The former second-in-command at the Justice Department from 2003 through 2005 on Tuesday detailed a March 2004 incident in which top members of the Bush administration, including Alberto Gonzales and members of Vice President Dick Cheney's staff, worked to subvert a legal certification process for the National Security Agency's warrantless wiretapping program. One Republican senator compared the episode to President Richard Nixon's efforts to disrupt the Watergate investigation.

James Comey was the Deputy Attorney General first under Attorney General John Ashcroft, and briefly under Alberto Gonzales. He testified before the Senate Judiciary Committee Tuesday as part of continuing oversight pertaining to the firing of US Attorneys by the Bush administration.
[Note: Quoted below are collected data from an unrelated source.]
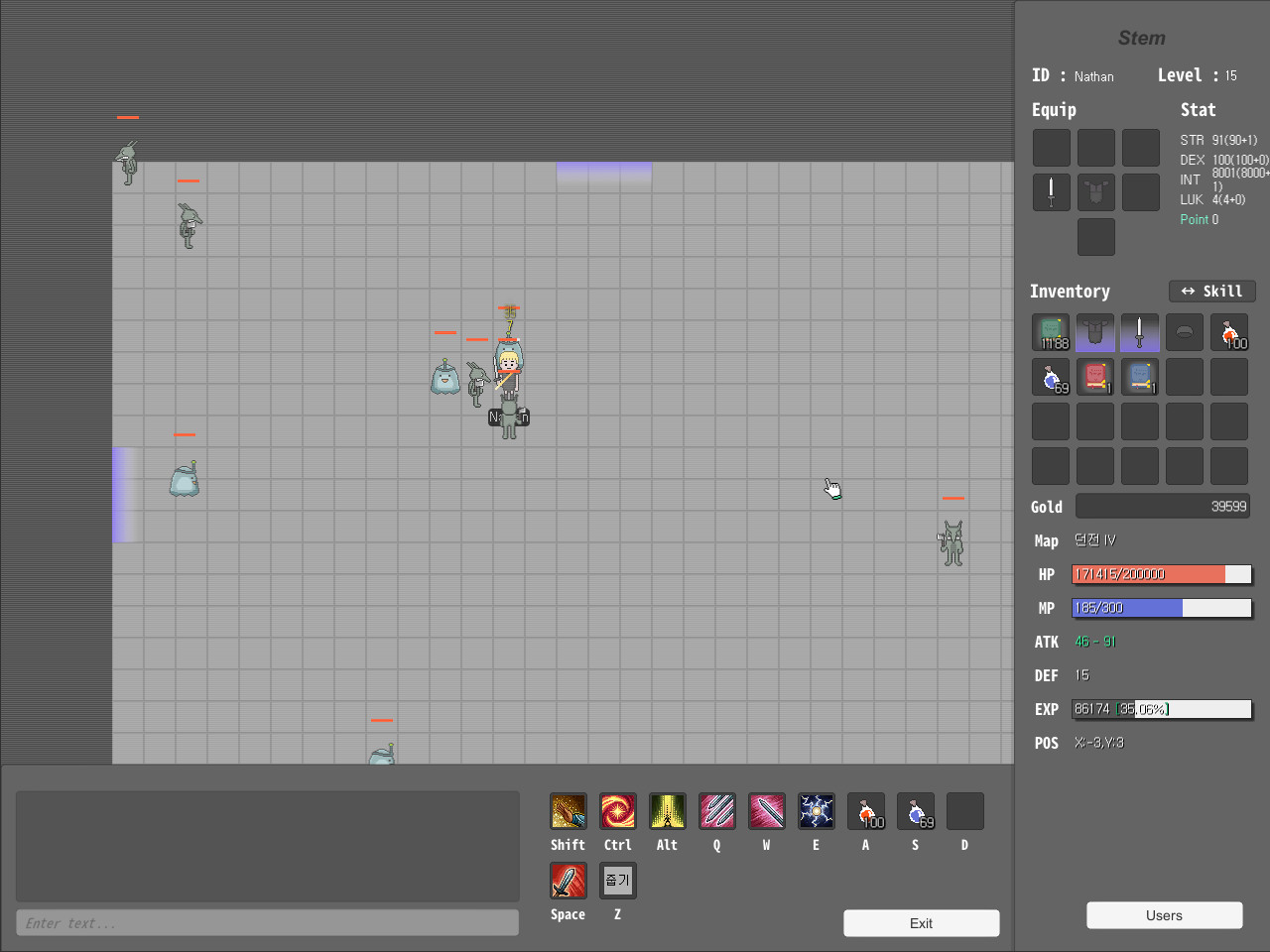Image resolution: width=1270 pixels, height=952 pixels.
Task: Click the HP bar showing 171415/200000
Action: click(x=1162, y=574)
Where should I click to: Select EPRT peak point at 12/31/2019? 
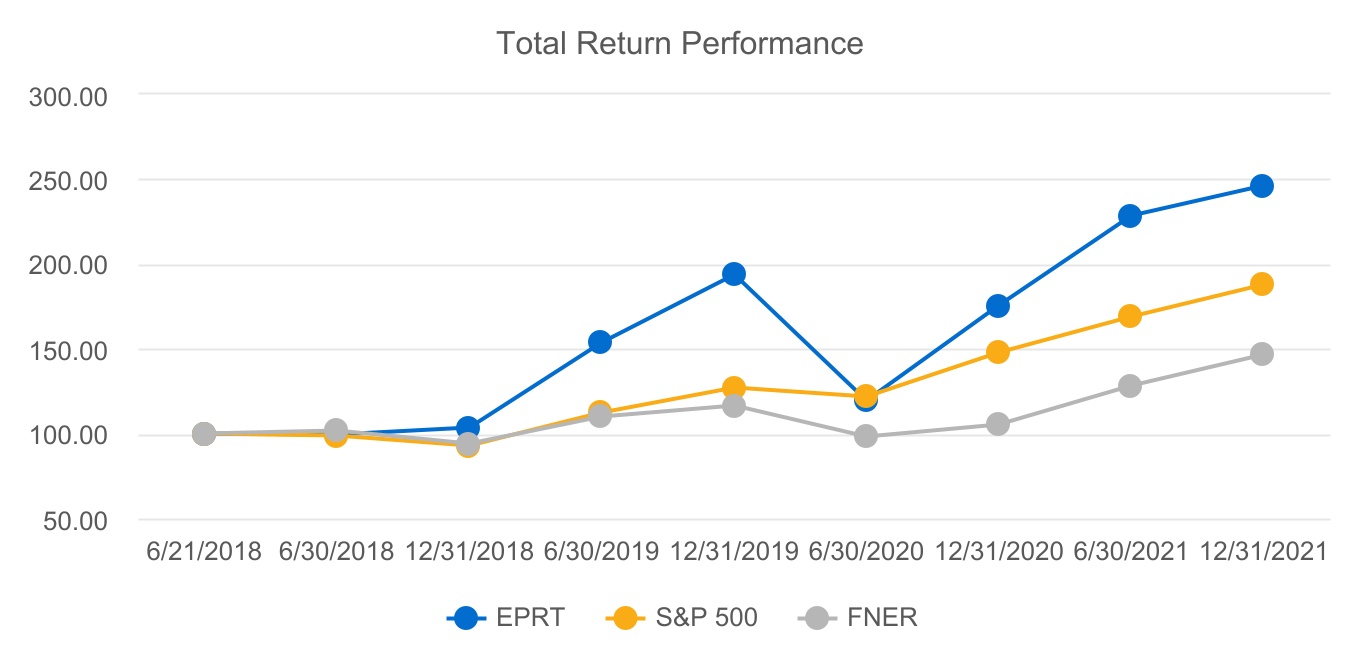[734, 274]
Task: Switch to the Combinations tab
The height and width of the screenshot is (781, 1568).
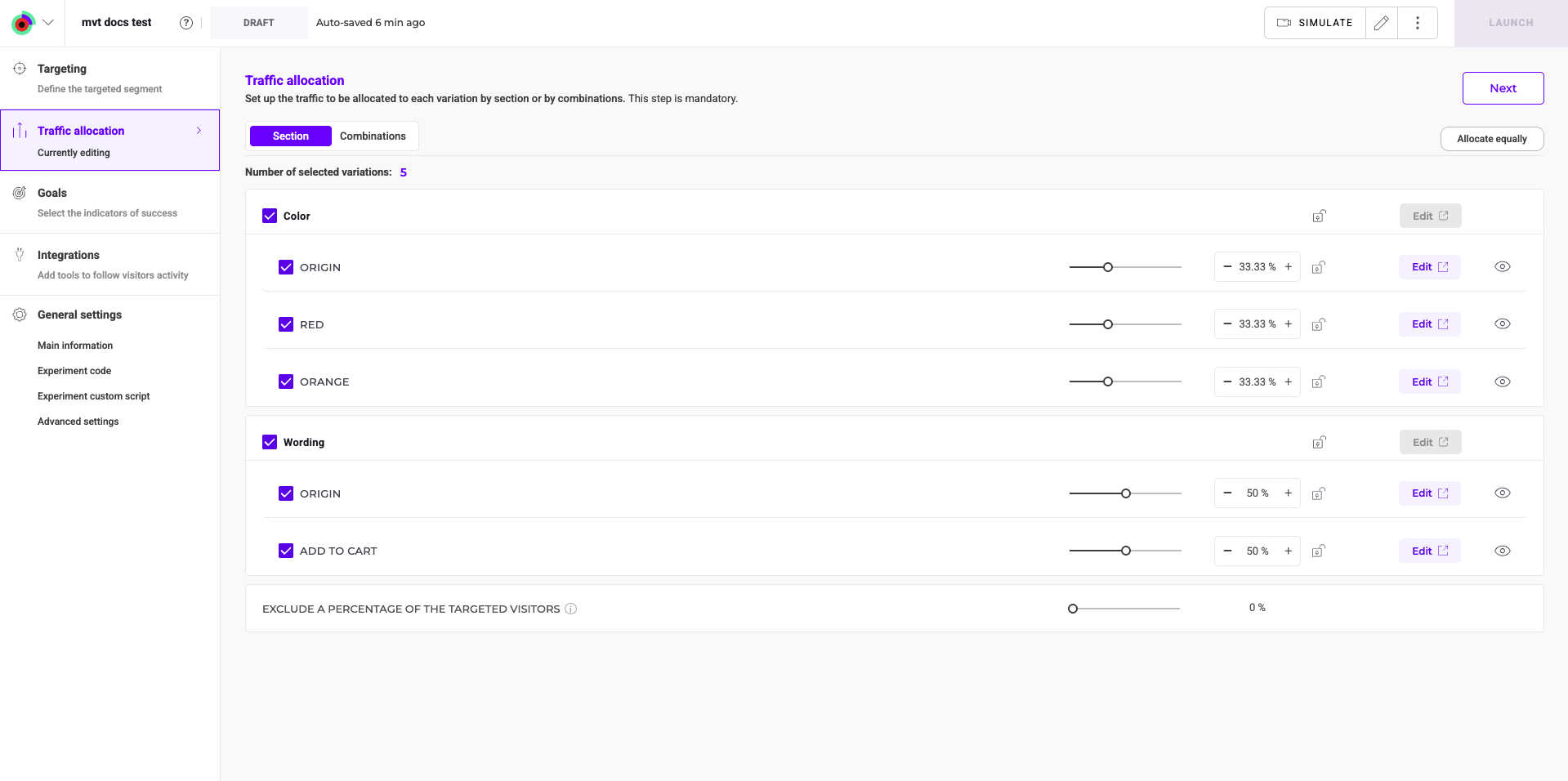Action: [x=373, y=136]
However, most of the hearing focused on a March 2004 incident concerning a deadline for an internal authorization at the Justice Department of the legality of the warrantless domestic spying program of the National Security Agency. The deadline for the legal certification of the domestic spying program, called the 'Terrorist Surveillance Program' by the Bush administration, was approaching, and Comey as Acting Attorney General refused to approve it.

"[The program] went forward without certification from the Department of Justice as to its legality," Comey told Senator Arlen Specter (R-PA) in explaining his threat to resign over the incident in 2004.

"I can understand why you would feel compelled to resign in that context, once a decision had been made by the executive branch, presumably by the President...something was going forward that was illegal," Specter, the Ranking Judiciary Committee Republican, said in response.

Specter remarked earlier that the incident reminded him of Nixon's style of governance.

"It has some of the characteristics of the 'Saturday night massacre,'" the Pennsylvania Republican said, referring to President Nixon's purge of investigators of the Watergate break-in in 1973, which ultimately led to Nixon's near impeachment and eventual resignation from office.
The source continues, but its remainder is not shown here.